L’accès à l’éducation est essentiel à l’autonomisation des femmes dans le monde. Selon le Rapport de suivi mondial sur l’éducation pour tous 2008, un adulte sur cinq ne possède pas les compétences de base en littératie et les femmes comptent pour les deux tiers des analphabètes dans le monde. En fait, trois quarts de tous les pays, à partir desquels le Programme d’Éducation pour tous a fait des projections, ne réaliseront pas l’objectif fixé de réduire l’analphabétisme chez les adultes de 50 % d’ici 2015.

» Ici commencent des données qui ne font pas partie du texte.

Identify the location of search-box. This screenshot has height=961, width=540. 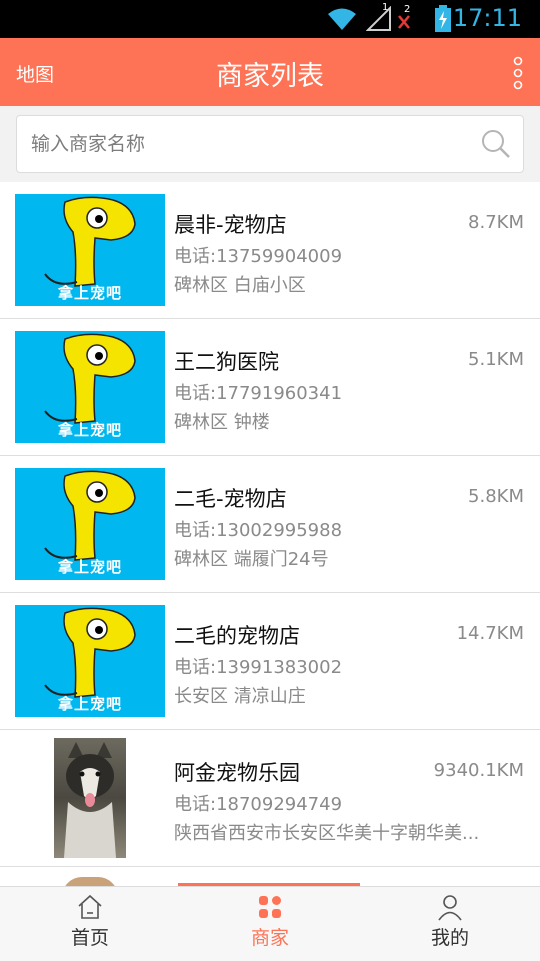
(270, 144).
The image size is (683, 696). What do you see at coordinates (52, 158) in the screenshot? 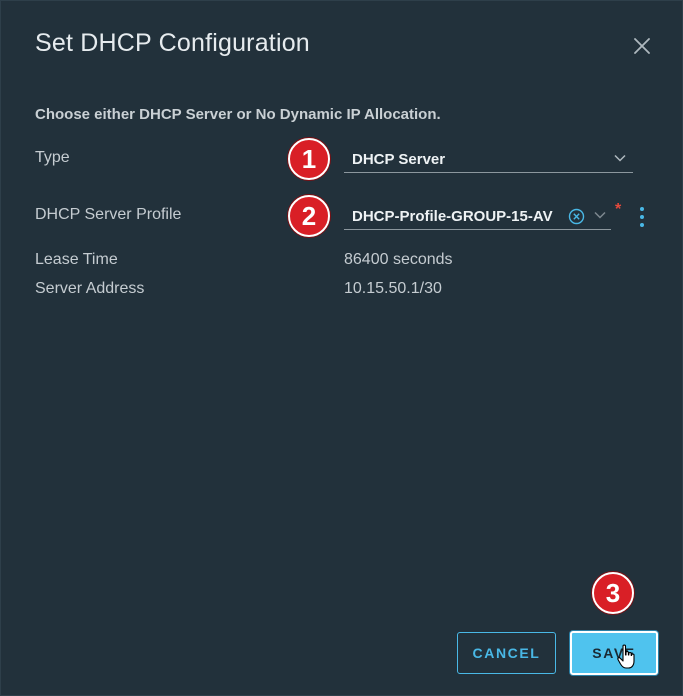
I see `type-label: Type` at bounding box center [52, 158].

Des comptoirs offrant des services de programmes éducatifs et de mentorat situés dans les voisinages locaux constituent un premier pas vers l’acquisition de nouvelles compétences par les apprenants marginalisés. Ces programmes sont souvent susceptibles de s’adapter plus rapidement à l’évolution des tendances sociales. Les apprenants adultes requièrent des possibilités d’études qui les encouragent à mettre de côté leur crainte du changement et qui les aident à adopter une vision plus large des possibilités qui s’offrent à eux pour s’épanouir pleinement.

Forte du succès remporté partout au Canada par la Semaine internationale des apprenants adultes, célébrée au Canada depuis 2002, la Fédération canadienne pour l’alphabétisation en français (FCAF) était heureuse de tenir une rencontre du Réseau permanent des personnes apprenantes francophones les 12 et 13 mars à Brampton.

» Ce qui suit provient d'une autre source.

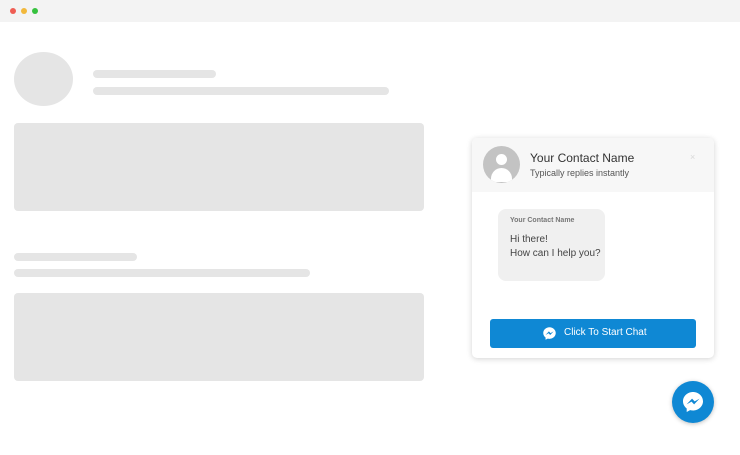  What do you see at coordinates (13, 11) in the screenshot?
I see `window-close-dot` at bounding box center [13, 11].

« Les adultes francophones ont le droit d’avoir accès, tout au long de leur vie, à des services, des programmes et des formations adaptés à leurs besoins, déclare Normand Lévesque, directeur général de la FCAF. Le développement social, politique et économique d’un pays comme le Canada repose sur la capacité à justement répondre aux besoins criants de ces adultes. »

La rencontre nationale présentée au Collège du Savoir a marqué le début d’un processus de réflexion sur le rôle du Réseau des personnes apprenantes au sein de la FCAF. Une vingtaine de centres d’éducation communautaire de partout au pays, hormis la Saskatchewan, ont discuté de l’établissement d’un comité d’apprenants au niveau fédéral sur une base permanente, afin de donner de la force aux revendications. Cette rencontre visait à établir à Ottawa une extension de l’activité tenue à chaque octobre nommée Alphabétis-action, où des apprenants sont jumelés à des politiciens de tout ordre (ministres, sous-ministres, simples députés) dans un effort concret de sensibilisation.

Puisqu’aucune autre province, à l’exception du Québec, ne possède de politique officielle face à l’éducation aux adultes, la survie des divers centres demeure toujours précaire, au gré des fluctuations politiques pas toujours favorables au fait français, d’où l’importance de la fondation d’un comité permanent d’apprenants au niveau fédéral. Un tel comité pourra faire valoir les revendications suivantes : défendre le droit à l’éducation aux adultes; susciter la participation des apprenants et des communautés touchées; démontrer les résultats concrets de l’alphabétisation des adultes; et finalement, encourager les personnes à lire et à écrire.

Photo : La Fédération canadienne pour l’alphabétisation en français a tenu une rencontre du Réseau permanent des personnes apprenantes francophones les 12 et 13 mars au Collège du Savoir à Brampton.